Sergeant Bellswinger hustled Mrs. Churt away, but Dakin, lingering, whispered urgently, “Sir! The food's horrible! Soup made of melted boot polish. And the spuds are like summat that's been dug up.”

“Potatoes
are
dug up, you idiotic boy.”

“No, sir. I knows better than that. They comes out of tins.”

*   *   *

In two days Mrs. Churt was cooking for the entire troop, both officers and men. Her vegetable stews were mouthwatering, so were her steamed puddings, rich, crumbly, and wreathed in strawberry jam. Her doughnuts were light as thistledown, her raisin cake was satisfyingly stodgy.

Mess Orderly Widgery, who had been doing the cooking, was sent back to grease December guns in the arsenal, and Mrs. Churt presided over the galley. She had green fingers too: she started to grow little slips of parsley and chives in jam jars, she polished the colonel's potted palm with salad oil, and she rescued the drooping geraniums in the officers' parlour from an early death.

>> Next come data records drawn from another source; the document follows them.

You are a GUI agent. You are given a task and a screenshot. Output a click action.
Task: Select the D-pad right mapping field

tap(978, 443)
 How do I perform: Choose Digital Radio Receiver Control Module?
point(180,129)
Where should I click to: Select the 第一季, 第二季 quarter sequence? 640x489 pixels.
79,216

And her cross-stitch cover for the colonel's piano was immediately put in hand and grew inch by inch.

Dakin soon became very fond of Mrs. Churt. He would sit in the galley, sometimes of an evening, practising his drum-taps on a tea-cloth stretched over a sieve, while she did her cross-stitch and made a sassafras drink for the men and talked about the happy times before the monsters came.

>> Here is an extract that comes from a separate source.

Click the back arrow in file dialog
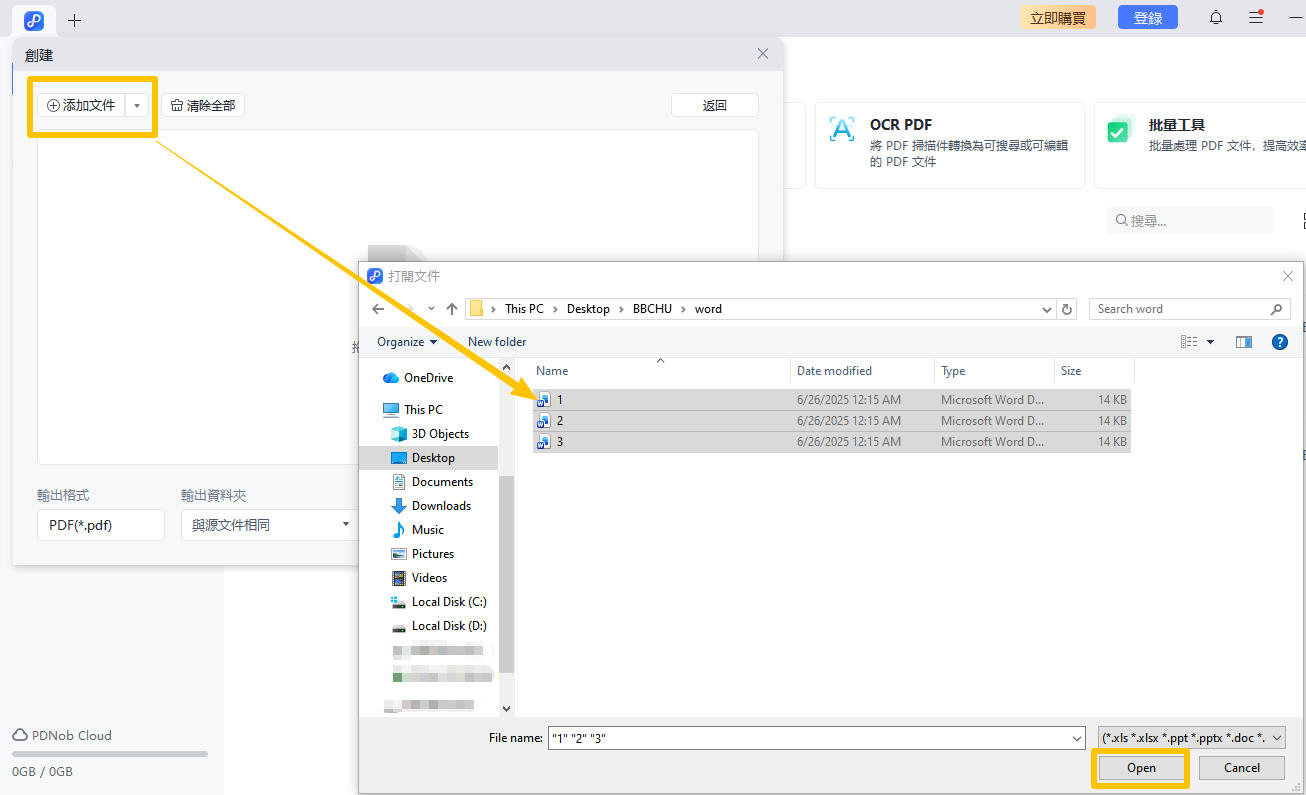 coord(378,309)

“We used to go to Broadstairs for the summer. You ever been to the seaside, Dakin?” He shook his head. “Eh, poor little feller, fancy that! Deary me! Sometimes I wonder what we ever done to deserve having these monsters sent here.”

“Your reckon they was sent, Mrs. Churt?”

“Oh, they were sent all right. I did hear, in the old days, factories used to dump all their rubbish in a quarry or out to sea; or, later on, up in the high sky, where they reckoned it'd blow away. Maybe somebody did the same thing with this little lot; just dumped them on us like kittens in a rain barrel. Or, maybe it was done out of spite; somebody had it in for us.”

Corporal Bigtoe and a couple of privates came in asking if there was any chance of a hot drink. While Mrs. Churt served them, Dakin pondered over what she had suggested.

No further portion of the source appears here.